The joke around my office is that when I come back from a few days off, there always seems to be a renewed focus on my part. The question is always… what will that focus be on? It could be an idea I’ve been kicking around for a year that needs to get new life. It could be a new detail I want to incorporate into a project or a new personal strategy I’m wanting everyone to try out. After spending a few days on the famous Florida 30A, taking in the coastal architecture, seeing families enjoy livable walkable communities, and even thinking it would be perfect if it wasn’t for all the vehicles… I was already inspired to bring this “tourist destination” lifestyle to everyday life for a South Arkansas community. I already had the property in mind.

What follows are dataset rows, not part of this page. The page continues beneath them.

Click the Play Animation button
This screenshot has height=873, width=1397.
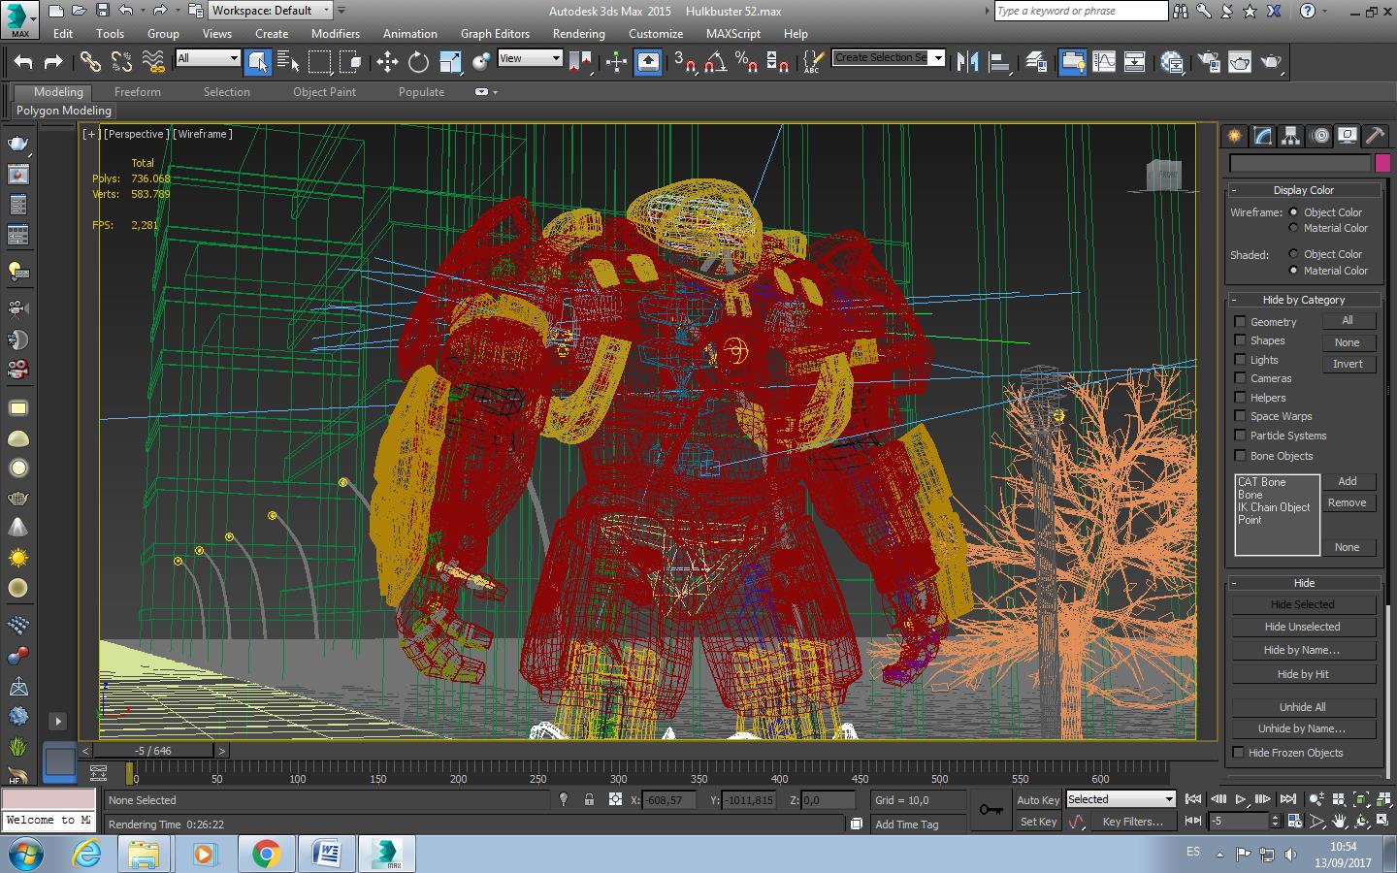tap(1240, 799)
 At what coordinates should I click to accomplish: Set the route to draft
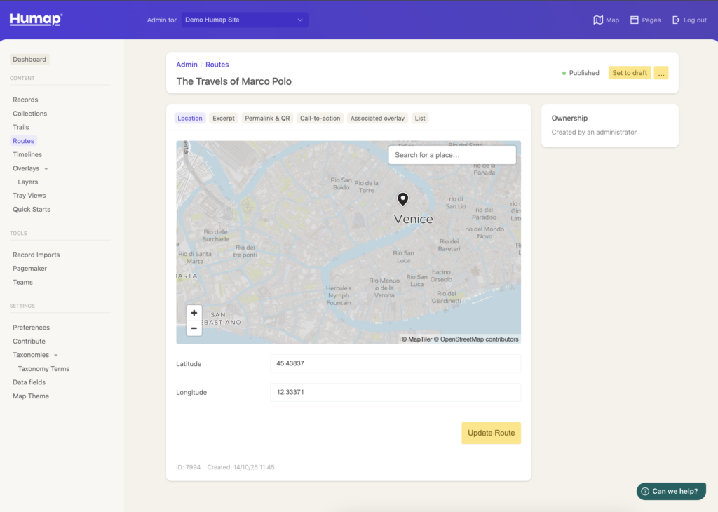pyautogui.click(x=630, y=72)
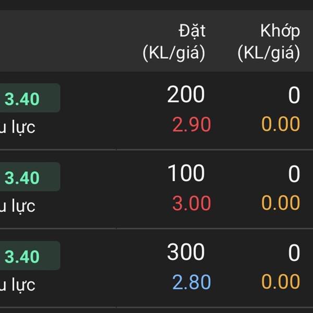Open the order status text beside price 3.00
The width and height of the screenshot is (313, 313).
pos(17,206)
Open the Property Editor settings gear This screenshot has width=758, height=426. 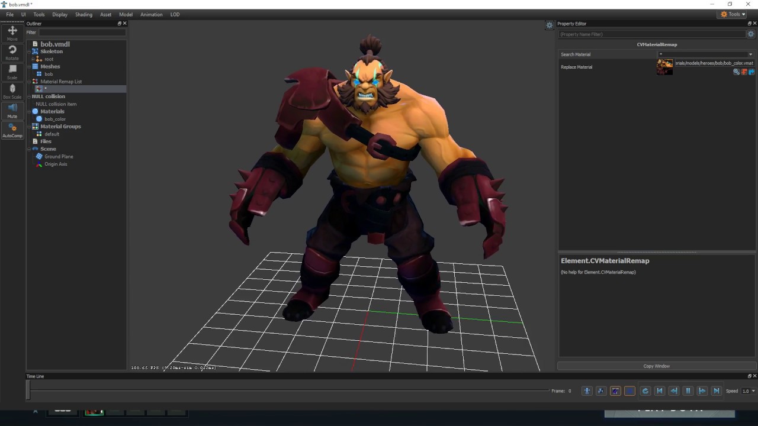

I’ve even already been laying much of the groundwork over the last year to make it possible. The design isn’t the hard part in these kind of things. It’s the sales pitch and getting someone (anyone) to buy in.
So it was to my surprise that I found the words in a very odd place. We were taking some time to listen to Andrew Peterson’s book The God of the Garden: Thoughts on Creation, Culture, and the Kingdom on the trip this week. Somewhere in the interstate travels, I heard this excerpt...
“It’s true that people need places to live, and I don’t begrudge anyone the dream of owning a pretty house for their kids to grow up in – but I believe we need more than just houses. We need homes, and a home is more than just the four walls where we eat and sleep and watch Netflix. It’s a place that shapes and gives meaning to our lives. We need Places with a capital P, places that honor the community’s history, the sacredness of creation, and our basic human need for beauty and nature. But we have become, according to James Howard Kunstler, a country of ‘no-places’. I don’t agree with everything he says in his book The Geography of Nowhere, but I agree with enough to commend it to you. There are essentially three kinds of places in America: the city, the country, and that weird in-between thing we call the suburbs. Ah, the suburbs; that slice of America where we name subdivisions after the trees we’ve cut down to build them, where we’ve zoned out any hope of a bookstore or a restaurant within walking distance, where we slave over lawns that we seldom use, where our front porches are too shallow for a porch swing, where we walk the dogs but can’t walk to lunch, where we don’t really get to know the neighbors because nobody’s planning to stick around for more than a few years, where the dominant feature of every house is the two-car garage door, where getting to know people is tougher than it needs to be because there’s no village pub, no local bakery, no farmer’s market – in other works, no casual gathering point where it’s possible to bump into neighbors in an organic way.”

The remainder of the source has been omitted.